Methods: Cardiovascular magnetic resonance imaging was performed in obese subjects (n=40, BMI range=30–47 kg/m2, age range=19–62 y, 93% female) with metabolic syndrome but no known cardiovascular disease. Pericardial fat volume was quantified using axial T1 black blood images and was normalized to body surface area. The interventricular septum was used to demarcate fat overlying the respective ventricles (LV fat and RV fat). Stroke volume (SV), cardiac output (CO), and ejection fraction (EF) were determined from short-axis cine images for each chamber. In addition, LV diastolic function was assessed from the first derivative of the volume-time curve, yielding Early filling rate (E), Late filling rate (A), and the Early/Late ratio (E/A). Fasting lipid, glucose and insulin levels were measured.
Results: In this cohort of obese subjects, total pericardial (p=0.63), LV (p=0.26), and RV (p=0.76) fat did not correlate with BMI. LV SV (r=−0.33, p=0.04), CO (r=−0.31, p=0.05) but not LVEF (p=0.26) were inversely related to LV fat but not RV fat. In contrast, RV SV and CO were not related to either LV or RV fat (all p=ns). LV E-rate(r=−0.49, p=0.01), but not A-rate or E/A ratio were inversely related to LV but not RV fat.

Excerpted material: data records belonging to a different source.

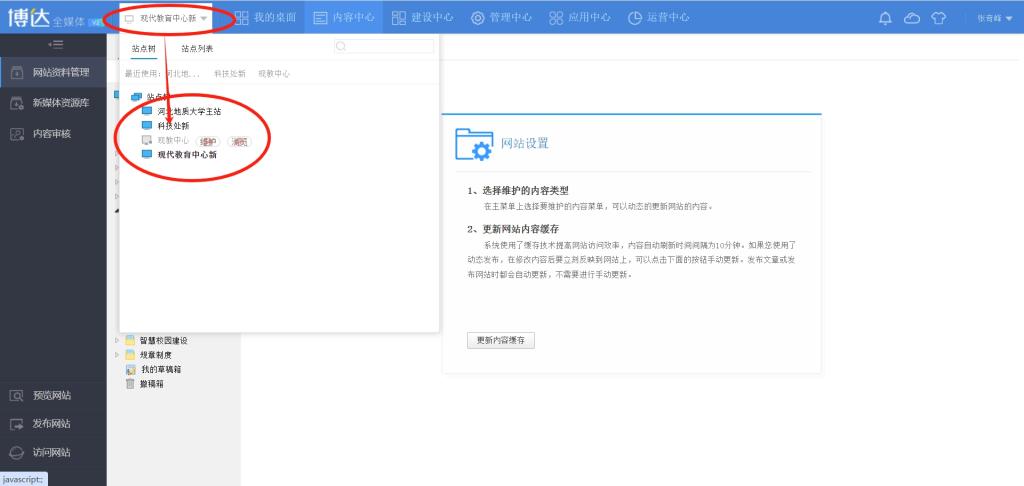The image size is (1024, 486).
Task: Open 运营中心 in top navigation
Action: (x=658, y=18)
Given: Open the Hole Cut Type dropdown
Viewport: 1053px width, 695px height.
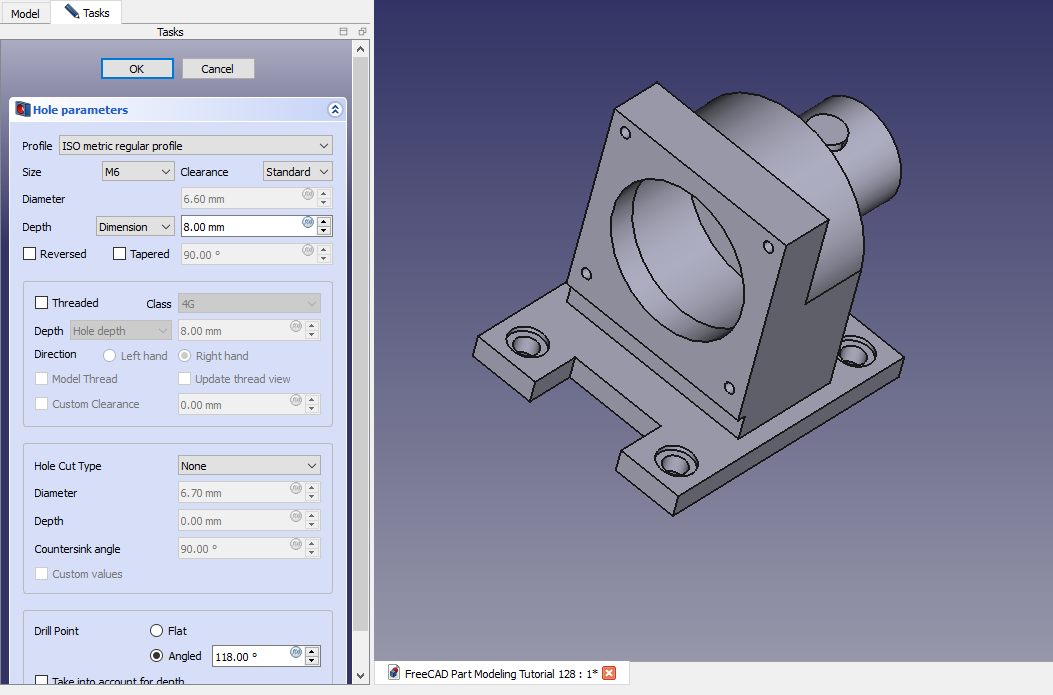Looking at the screenshot, I should point(249,466).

Total pericardial (r=0.41, p=0.009), and LV(r=0.44, p=0.004) fat were related to plasma triglycerides but not to cholesterol, glucose, insulin, or HOMA levels (all p=ns).
Conclusions: Pericardial fat appears related to left and right ventricular function in a site specific manner irrespective of insulin resistance. In addition, LV diastolic filling appears correlated to pericardial fat overlying the left ventricle, perhaps explaining the observed relationship of pericardial fat to LV stroke volume. These findings suggest a local anatomic and/or paracrine mechanism that merits further examination.